Séman, a district in the city of Yamoussoukro, will soon welcome a cassava processing plant. The infrastructure, which construction will require an investment of FCfa 200 million will enable the production of “high quality” flour.
According to Jean-François Koblavi Diby, who is part of the executive of the autonomous district of Yamoussoukro, the construction works for the plant will begin in January 2016. The district will contribute by providing a funding of FCfa 30 million to the project. The infrastructure will be built on a one hectare site and is expected to boost attiéké (an Ivorian dish cooked with cassava semolina) and starch production.
Gui Kassio Thomas, the owner of the plant, also stressed that its construction was part of the struggle to recover cassava production volumes. Mr Thomas also said the plant will directly employ 50 people, and indirectly employ 300 people. The company ‘Kassio’ whose activities revolve around cassava and its derivatives is present in nine Ivorian localities.

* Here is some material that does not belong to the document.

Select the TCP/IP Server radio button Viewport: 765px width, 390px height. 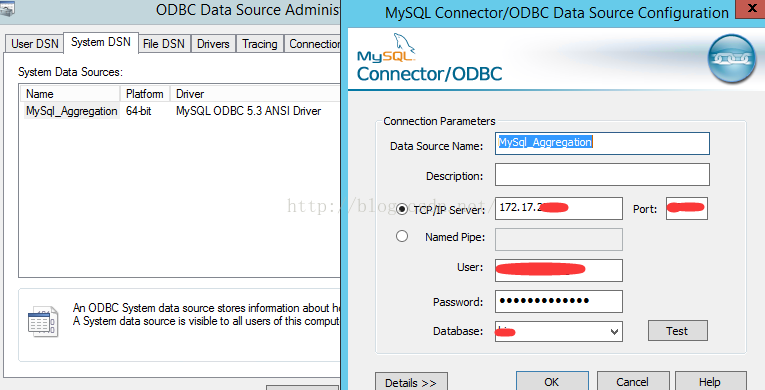[x=402, y=209]
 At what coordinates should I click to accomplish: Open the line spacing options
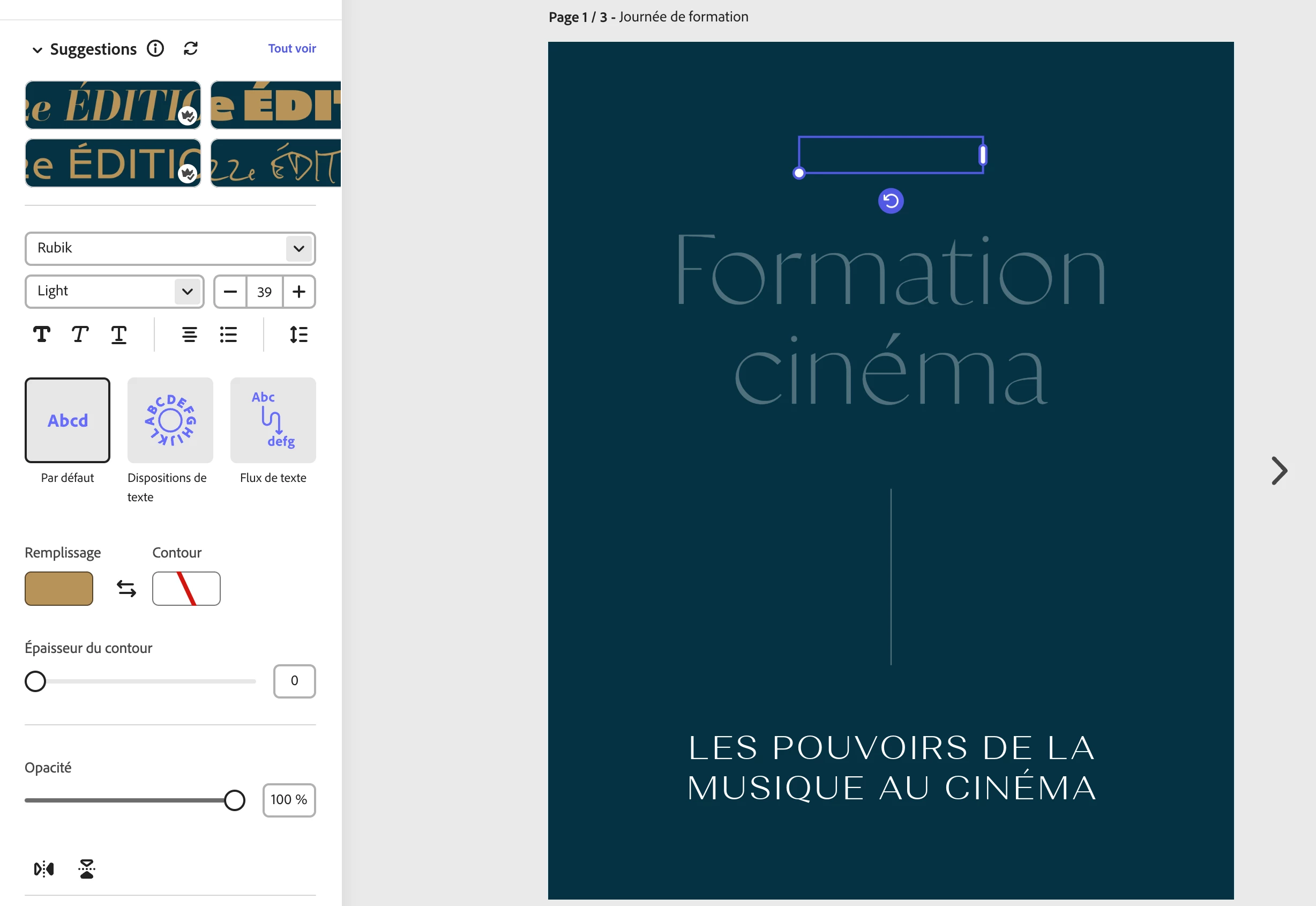point(298,335)
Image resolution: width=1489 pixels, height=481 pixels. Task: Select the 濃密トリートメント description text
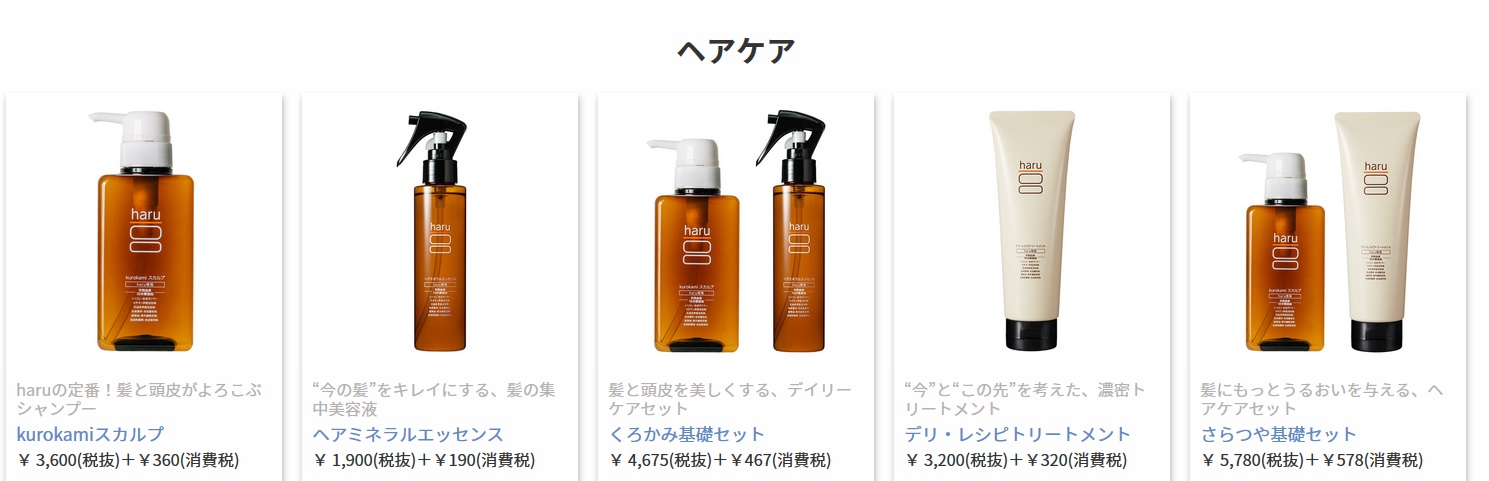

Farmers in the southern and eastern parts of the country have taken up three high-yielding varieties of cassava, known as Bocou 1, 2 and 3, which are resistant to disease and pests, according to Boni N’zué, the coordinator of the Cassava Project, an initiative launched in 2008 by the country’s National Centre for Agricultural Research.
“They can produce 32 to 34 tonnes per hectare per year, compared to five tonnes per hectare from traditional cassava varieties,” he said.
Cassava is an important staple food in this West African country according to the U.N. Food and Agriculture Organization, second only to yams, a similar starchy tuber. For Séman, one of the cassava production basin in Côte d’Ivoire, the creation of this plant will provide an outlet to the local producers.